2003-01-27 Thread Ronald Fugate
I am using radius and tacacs in different environments.
The radius environments include pix 525's and 535's with 6.2.2(100) code.
Some of the pix's are passing the authentication, authorization and
accounting to Vacman (Vasco), and the rest to cisco ACS server (proxy the
authentication to a radius server).

The accounting commands on the pix's point to the ACS and Vacman servers.
On these servers we are logging the accounting data.

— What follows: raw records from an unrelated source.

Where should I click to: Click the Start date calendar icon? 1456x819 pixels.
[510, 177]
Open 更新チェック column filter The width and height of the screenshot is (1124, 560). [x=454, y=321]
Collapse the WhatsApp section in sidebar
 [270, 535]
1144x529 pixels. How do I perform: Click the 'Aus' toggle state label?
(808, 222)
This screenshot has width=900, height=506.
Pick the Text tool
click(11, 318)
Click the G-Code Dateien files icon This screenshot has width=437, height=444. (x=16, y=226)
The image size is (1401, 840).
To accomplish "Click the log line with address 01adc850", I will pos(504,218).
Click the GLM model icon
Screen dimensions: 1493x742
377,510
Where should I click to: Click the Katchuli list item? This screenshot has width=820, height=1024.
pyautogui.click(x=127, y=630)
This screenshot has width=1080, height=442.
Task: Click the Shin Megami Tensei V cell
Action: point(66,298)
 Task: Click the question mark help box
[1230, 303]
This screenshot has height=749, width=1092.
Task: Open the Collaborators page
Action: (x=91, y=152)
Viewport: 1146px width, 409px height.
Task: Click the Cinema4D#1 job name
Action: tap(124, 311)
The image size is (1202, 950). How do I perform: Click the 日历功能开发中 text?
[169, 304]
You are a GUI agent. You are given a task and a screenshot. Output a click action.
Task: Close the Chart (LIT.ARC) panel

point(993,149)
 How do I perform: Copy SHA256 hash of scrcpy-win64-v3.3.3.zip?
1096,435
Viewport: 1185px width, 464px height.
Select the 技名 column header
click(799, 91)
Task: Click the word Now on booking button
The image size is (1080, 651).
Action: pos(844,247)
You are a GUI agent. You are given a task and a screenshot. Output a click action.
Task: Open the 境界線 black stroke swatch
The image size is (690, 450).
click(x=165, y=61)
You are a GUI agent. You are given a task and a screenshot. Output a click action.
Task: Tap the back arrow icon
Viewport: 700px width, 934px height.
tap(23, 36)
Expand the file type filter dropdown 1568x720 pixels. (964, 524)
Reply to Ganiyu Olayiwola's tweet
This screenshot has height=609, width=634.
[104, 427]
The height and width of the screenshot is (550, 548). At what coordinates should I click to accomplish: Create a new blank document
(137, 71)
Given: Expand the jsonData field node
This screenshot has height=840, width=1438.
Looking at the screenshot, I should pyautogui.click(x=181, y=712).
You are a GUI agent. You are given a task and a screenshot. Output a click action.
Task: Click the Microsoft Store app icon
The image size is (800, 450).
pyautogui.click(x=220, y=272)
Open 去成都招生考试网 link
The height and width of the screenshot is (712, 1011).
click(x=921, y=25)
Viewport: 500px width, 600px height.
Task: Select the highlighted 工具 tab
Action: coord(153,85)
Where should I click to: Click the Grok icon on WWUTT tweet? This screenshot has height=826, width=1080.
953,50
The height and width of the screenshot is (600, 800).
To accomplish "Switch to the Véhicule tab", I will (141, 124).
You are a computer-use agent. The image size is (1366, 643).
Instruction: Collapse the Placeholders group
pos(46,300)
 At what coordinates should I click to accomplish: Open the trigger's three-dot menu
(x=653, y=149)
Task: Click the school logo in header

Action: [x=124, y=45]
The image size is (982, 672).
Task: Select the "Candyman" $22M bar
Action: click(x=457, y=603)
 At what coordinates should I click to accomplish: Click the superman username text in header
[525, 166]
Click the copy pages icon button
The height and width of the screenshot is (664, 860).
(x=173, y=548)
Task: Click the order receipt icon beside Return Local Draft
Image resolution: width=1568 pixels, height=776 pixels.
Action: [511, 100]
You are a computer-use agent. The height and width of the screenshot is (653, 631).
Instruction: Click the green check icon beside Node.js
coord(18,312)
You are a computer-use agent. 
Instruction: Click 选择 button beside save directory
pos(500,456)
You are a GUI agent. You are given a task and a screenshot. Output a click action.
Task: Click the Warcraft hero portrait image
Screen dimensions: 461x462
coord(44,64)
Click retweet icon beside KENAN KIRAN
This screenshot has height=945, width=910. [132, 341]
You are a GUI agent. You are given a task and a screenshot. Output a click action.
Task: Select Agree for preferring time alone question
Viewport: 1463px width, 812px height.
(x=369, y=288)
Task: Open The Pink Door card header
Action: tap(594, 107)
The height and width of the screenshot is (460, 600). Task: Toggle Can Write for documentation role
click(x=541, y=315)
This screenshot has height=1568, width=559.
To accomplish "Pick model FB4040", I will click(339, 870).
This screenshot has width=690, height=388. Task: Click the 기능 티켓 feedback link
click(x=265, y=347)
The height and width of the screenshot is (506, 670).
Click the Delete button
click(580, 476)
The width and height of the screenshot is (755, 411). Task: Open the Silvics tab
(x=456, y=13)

The management for the network gear is setup for AAA using tacacs to an ACS
server.

This is so much easier to setup than radius.

Hope this helps.


-Original Message-
From: Jim Newton [mailto:[EMAIL PROTECTED]] 
Sent: Monday, January 27, 2003 4:07 PM
To: Ccielab; Group Study
Subject: RADIUS command accounting

I know that for the longest time Cisco didn't support aaa accounting of
commands to be sent to a RADIUS server. It was supported via TACACS+ but not
RADIUS. I have seen recently that this has changed (in O'Reilly's book on
hardening routers and in a couple different lists).

Does anyone have any information on this? Is it true? What is the minimum
version of IOS (I have heard 12.2)? Do you need a specific RADIUS server?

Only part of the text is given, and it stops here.